Instruction: Update the items from the line containing "Click the reply arrow icon" through the final line of the items, replacing "screenshot" with "screen capture" and leaving everything else unchanged. Return only those lines, and omit the pictures.

Data section:
-----

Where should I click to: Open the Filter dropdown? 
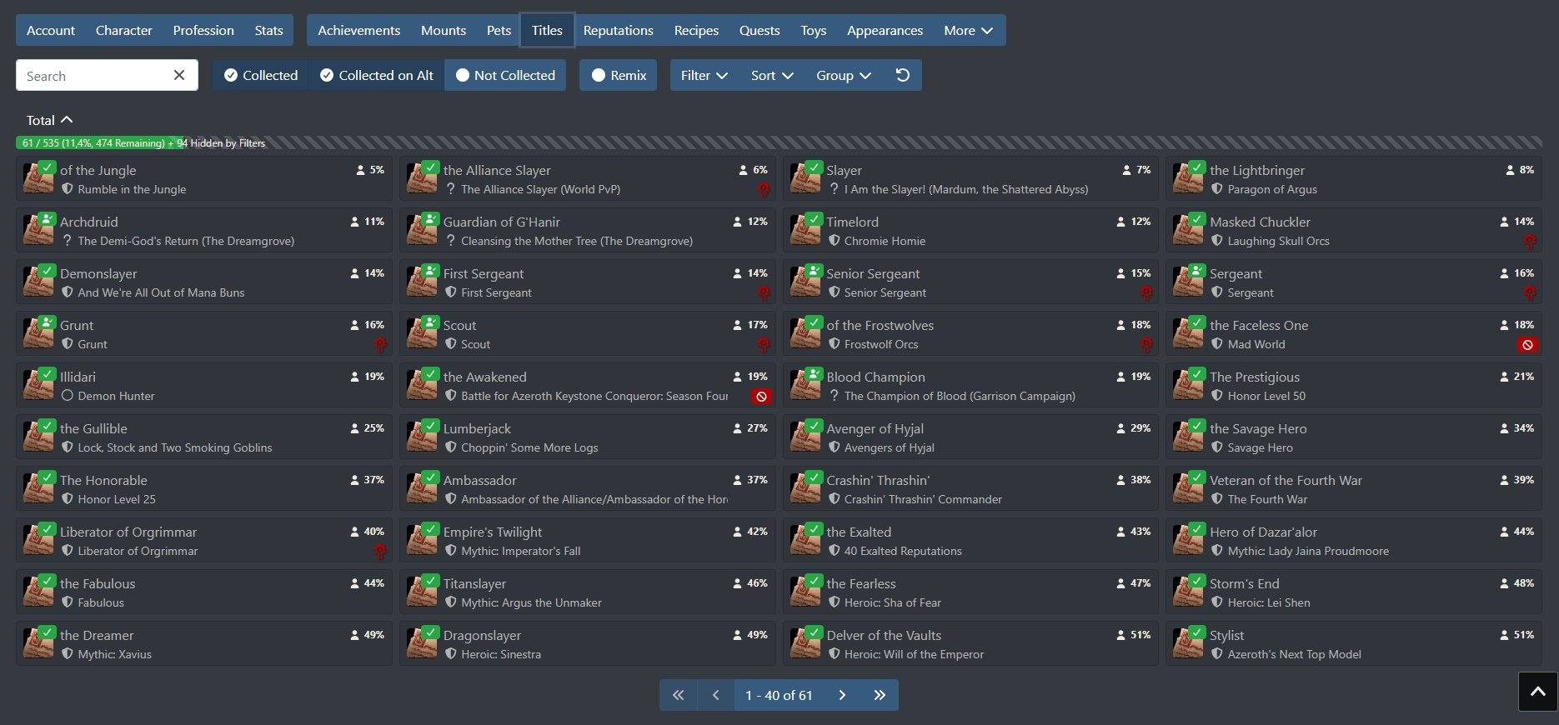tap(704, 75)
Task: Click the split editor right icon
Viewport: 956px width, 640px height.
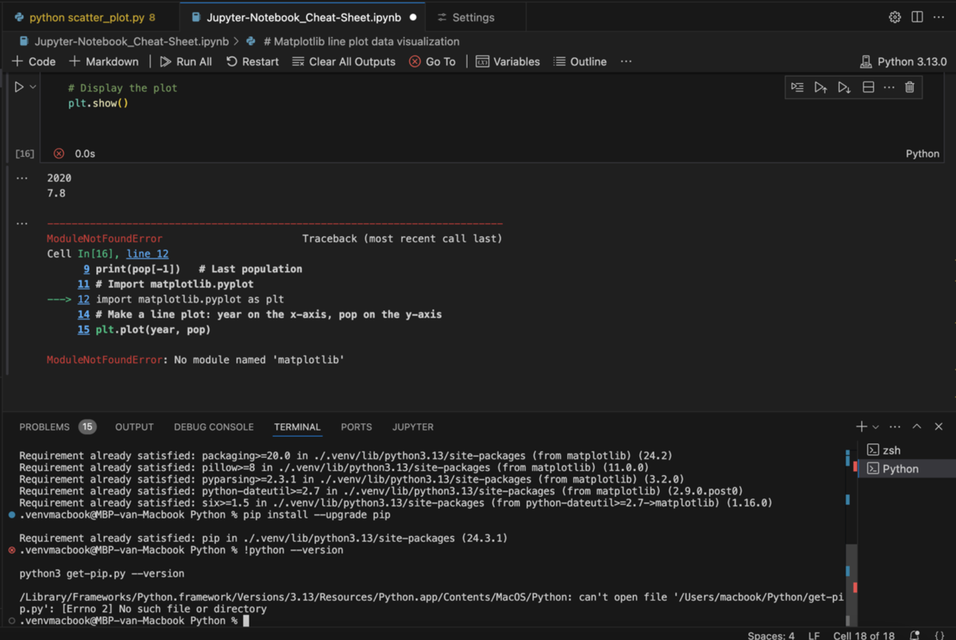Action: point(917,17)
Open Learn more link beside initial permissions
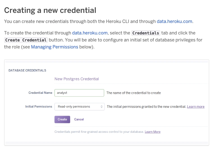Image resolution: width=215 pixels, height=151 pixels. 196,107
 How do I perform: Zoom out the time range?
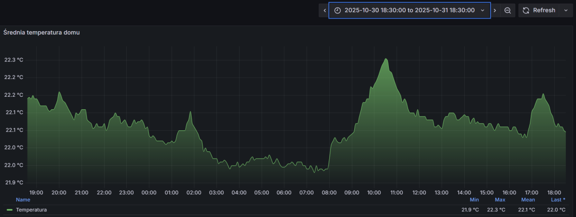coord(507,10)
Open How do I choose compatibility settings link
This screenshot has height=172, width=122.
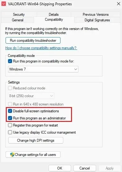pos(41,48)
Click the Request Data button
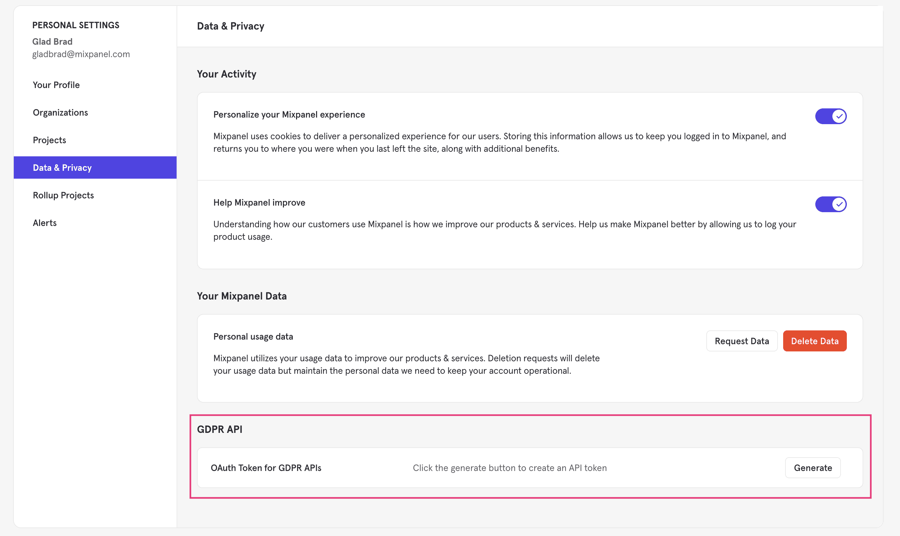Viewport: 900px width, 536px height. coord(742,341)
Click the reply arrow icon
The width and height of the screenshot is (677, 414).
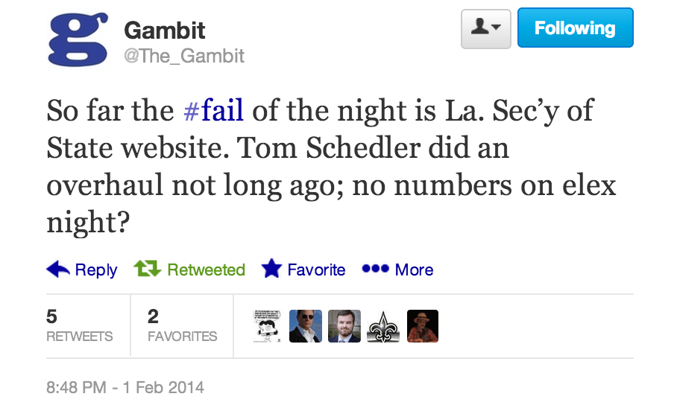(58, 270)
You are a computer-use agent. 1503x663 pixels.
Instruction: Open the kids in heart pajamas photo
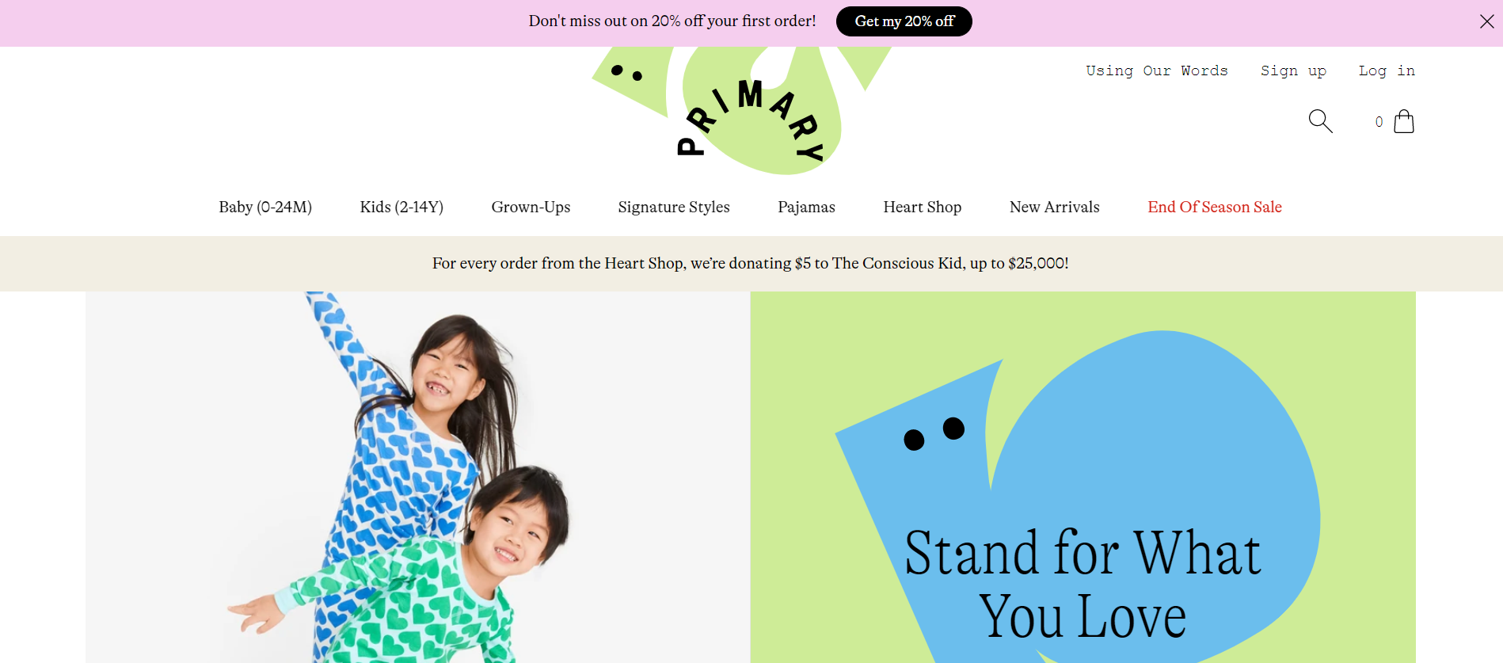418,477
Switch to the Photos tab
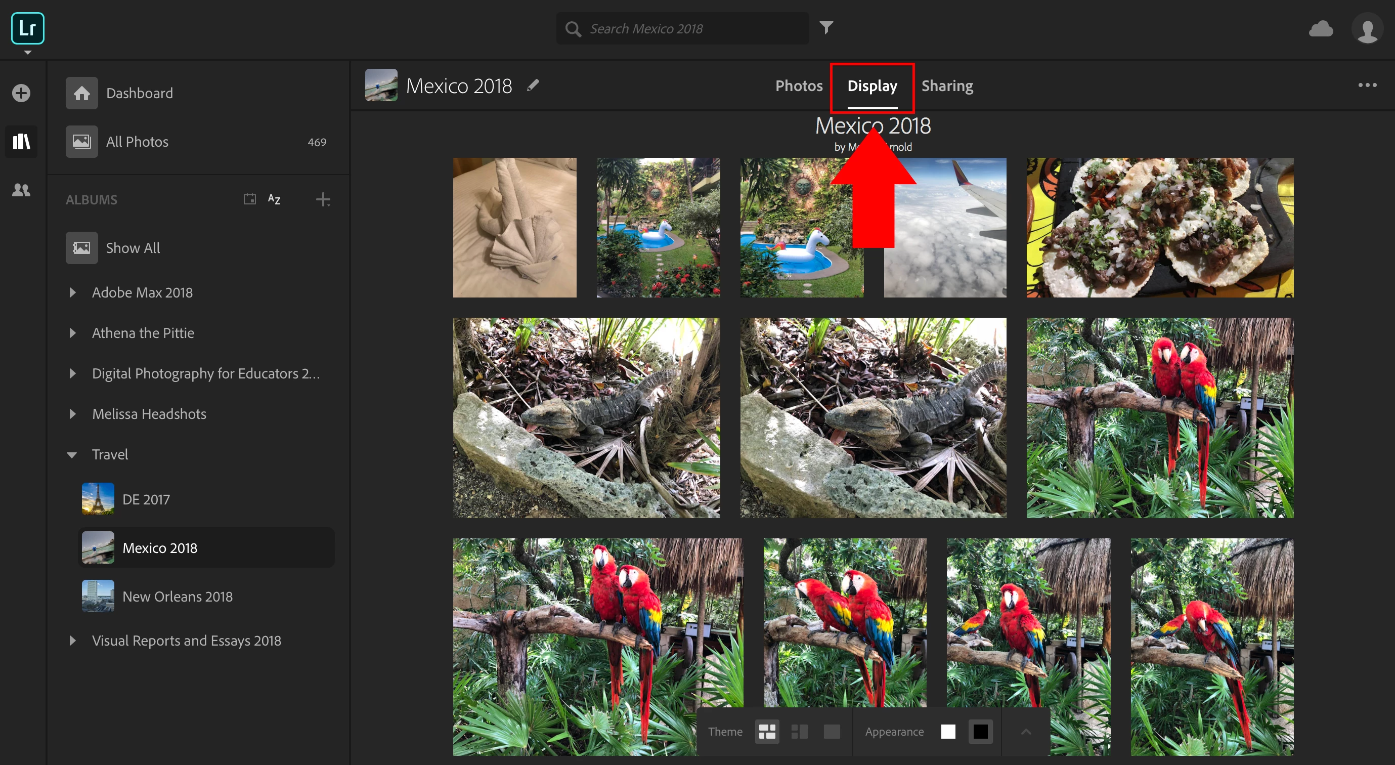 pyautogui.click(x=799, y=86)
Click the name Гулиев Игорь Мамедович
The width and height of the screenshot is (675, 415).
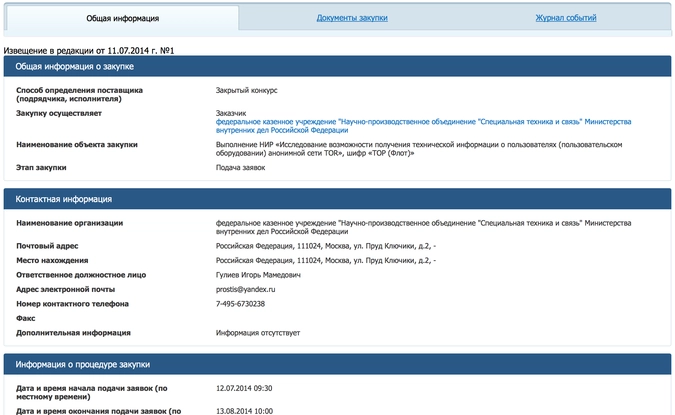[258, 274]
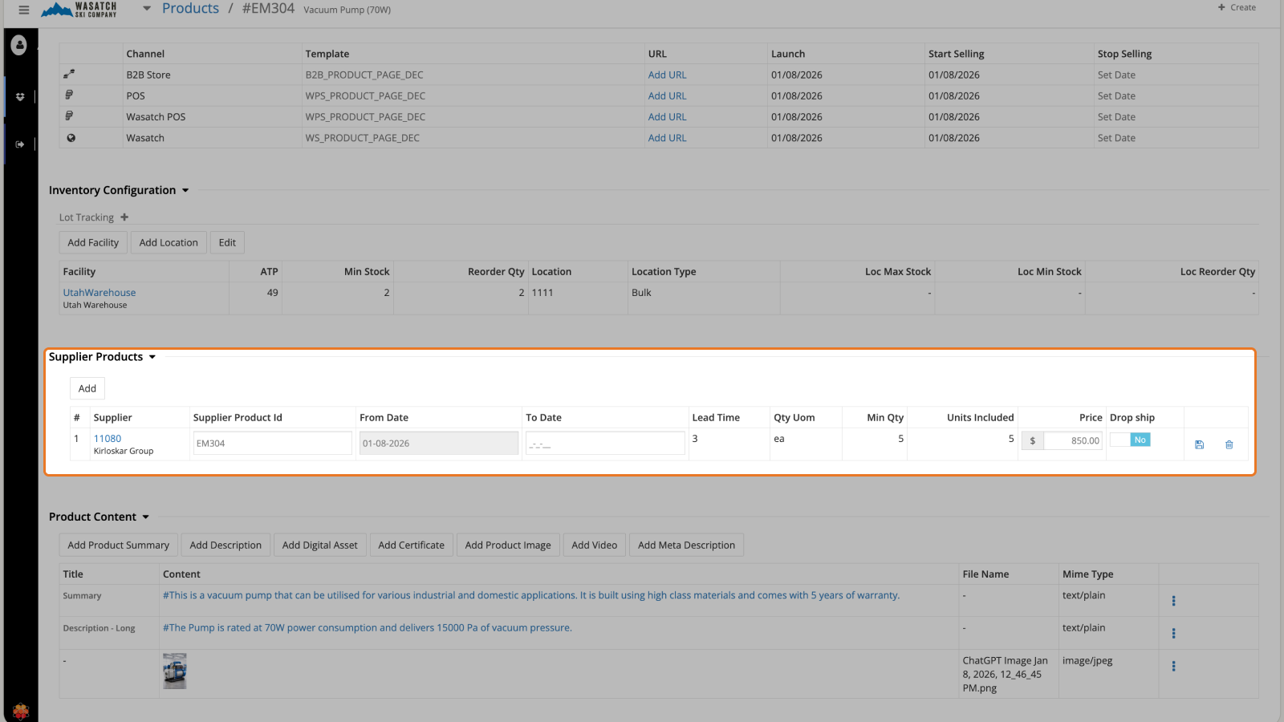Screen dimensions: 1284x722
Task: Open the company selector dropdown in the header
Action: point(146,8)
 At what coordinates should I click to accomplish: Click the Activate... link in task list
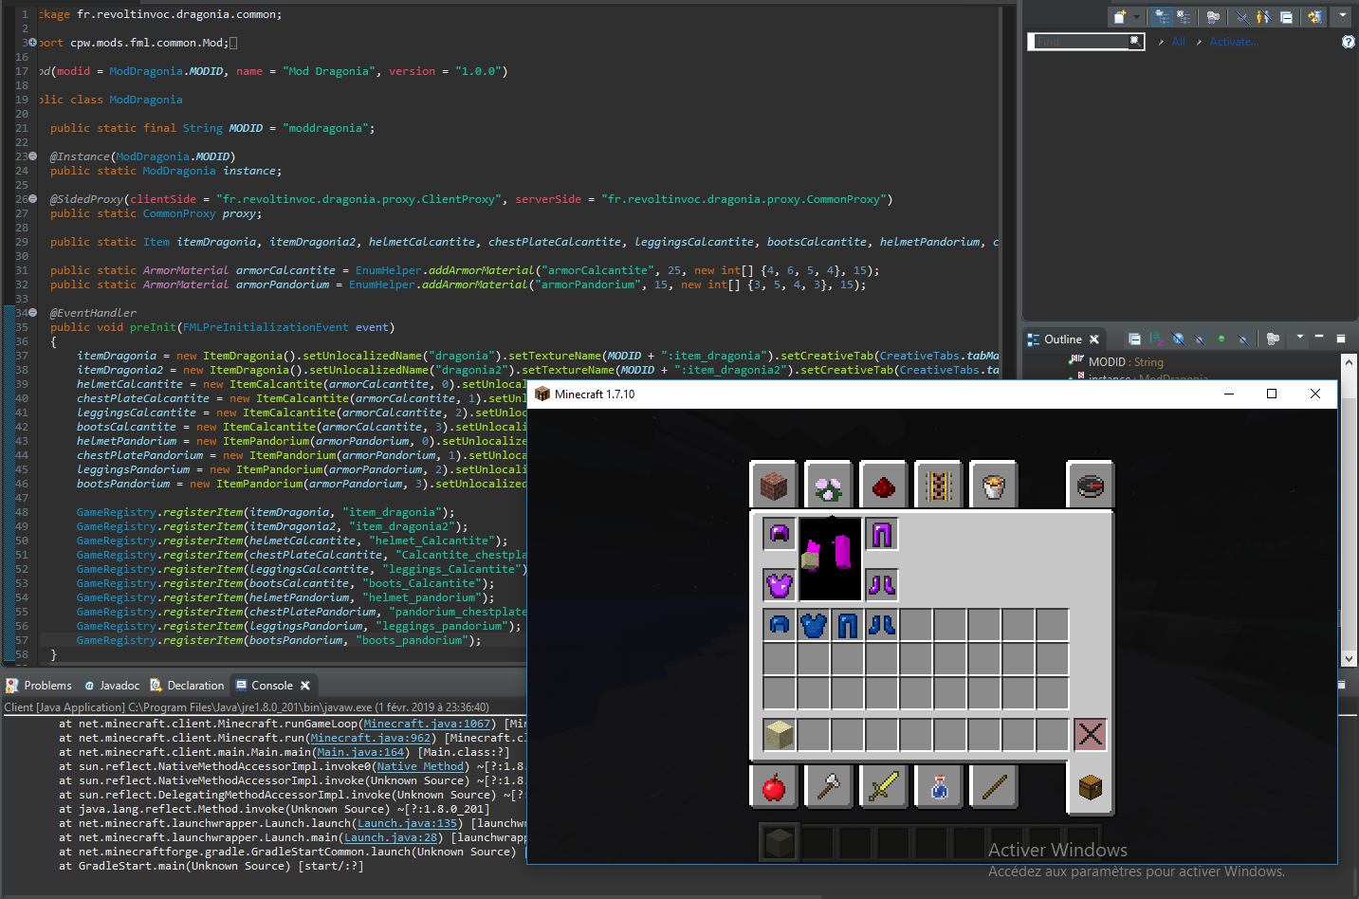[1234, 42]
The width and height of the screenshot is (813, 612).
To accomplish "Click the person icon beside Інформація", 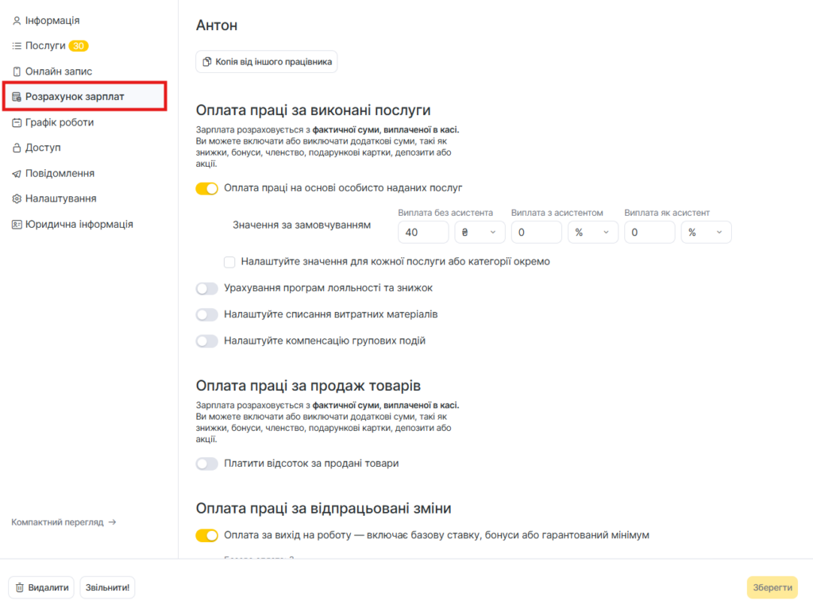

-----

Response for this exercise:
Click the reply arrow icon
The width and height of the screen capture is (677, 414).
(58, 270)
You are a computer-use agent. 1503x663 pixels.
Instruction: Open the kids in heart pajamas photo
418,477
Switch to the Photos tab
 pyautogui.click(x=799, y=86)
Click the name Гулиев Игорь Мамедович
The width and height of the screen capture is (675, 415).
[258, 274]
Screen dimensions: 1284x722
Task: Open the company selector dropdown in the header
Action: point(146,8)
 At what coordinates should I click to accomplish: Click the Activate... link in task list
[1234, 42]
The width and height of the screen capture is (813, 612).
To accomplish "Click the person icon beside Інформація", 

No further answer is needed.